In general, a search of [a person] [a person’s [residence] [vehicle] [property] is unreasonable under the Fourth Amendment if the search is not conducted pursuant to a search warrant. [A "search warrant" is a written order signed by a judge that permits a law enforcement officer to search a particular person, place, or thing.] Under an exception to this rule, a search warrant is not required and a search is reasonable if, under all of the circumstances:

1. the police officer[s] had reasonable grounds to believe that there was an emergency at hand and there was an immediate need for their assistance for the protection of life or property;

2. the police officer[s] [was] [were] not primarily motivated by an intent to arrest or to seize evidence; and

3. there was a reasonable basis to associate the emergency with the area or place that was searched.

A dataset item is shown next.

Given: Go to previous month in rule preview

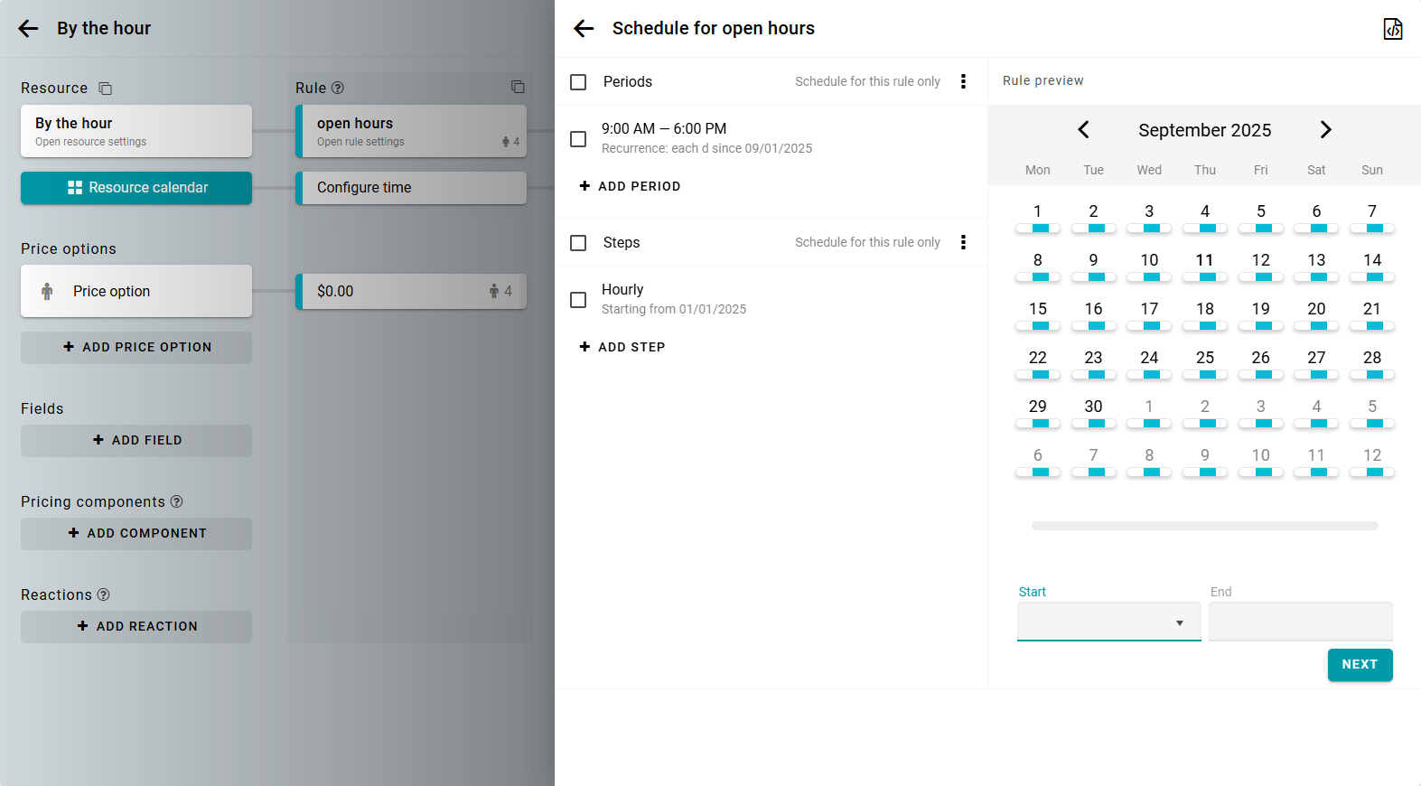Looking at the screenshot, I should (1083, 130).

In order to prove the search in this case was unreasonable, the plaintiff must prove by a preponderance of the evidence that this exception to the warrant requirement does not apply.

Comment

Use this instruction only in conjunction with the applicable elements instructions, Instructions 9.2–9.7.

There is a split of authority among the circuits concerning which party in a § 1983 civil action has the burden to prove the factual basis for an exception to the general rule that a warrantless search isunreasonable under the Fourth Amendment. In Larez v. Holcomb, 16 F.3d 1513, 1517–18 (9th Cir.1994), it appears the Ninth Circuit concluded the plaintiff alleging a § 1983 claim based on an unreasonable search in violation of the Fourth Amendment had the burden to prove an asserted exception to the warrant requirement did not apply. Therefore, this instruction frames the burden of proof accordingly.

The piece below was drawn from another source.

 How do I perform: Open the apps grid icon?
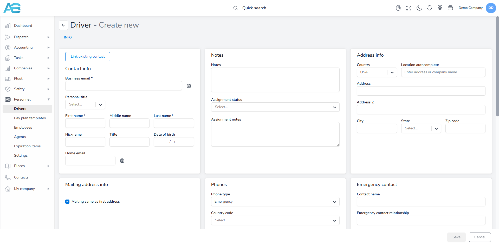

There is an "emergency" or "community caretaker" exception to the warrant requirement. United States v. Cervantes, 219 F.3d at 887-89 (9th Cir.2000) (citing Mincey v. Arizona, 437 U.S. 385, 392 (1978). See also United States v. Stafford, 416 F.3d 1068, 1073 (9th Cir.2005).

The emergency doctrine recognizes that police function as community caretakers in addition to their roles as criminal investigators and law enforcers. Cervantes, 219 F.3d at 889. See also Mincey, 437 U.S. at 392 (noting the Court did "not question the right of the police to respond to emergency situations"). This exception has three requirements: (1) The police must have reasonable grounds to believe that there is an emergency at hand and an immediate need for their assistance for the protection of life or property; (2) The search must not be primarily motivated by an intent to arrest and/or to seize evidence; and (3) There must be some reasonable basis, approximating probable cause, to associate the emergency with the area or place to be searched. Stafford, 416 F.3d at 1073–74. See also United States v. Russell, 436 F.3d1086, 1090 (9th Cir.2006).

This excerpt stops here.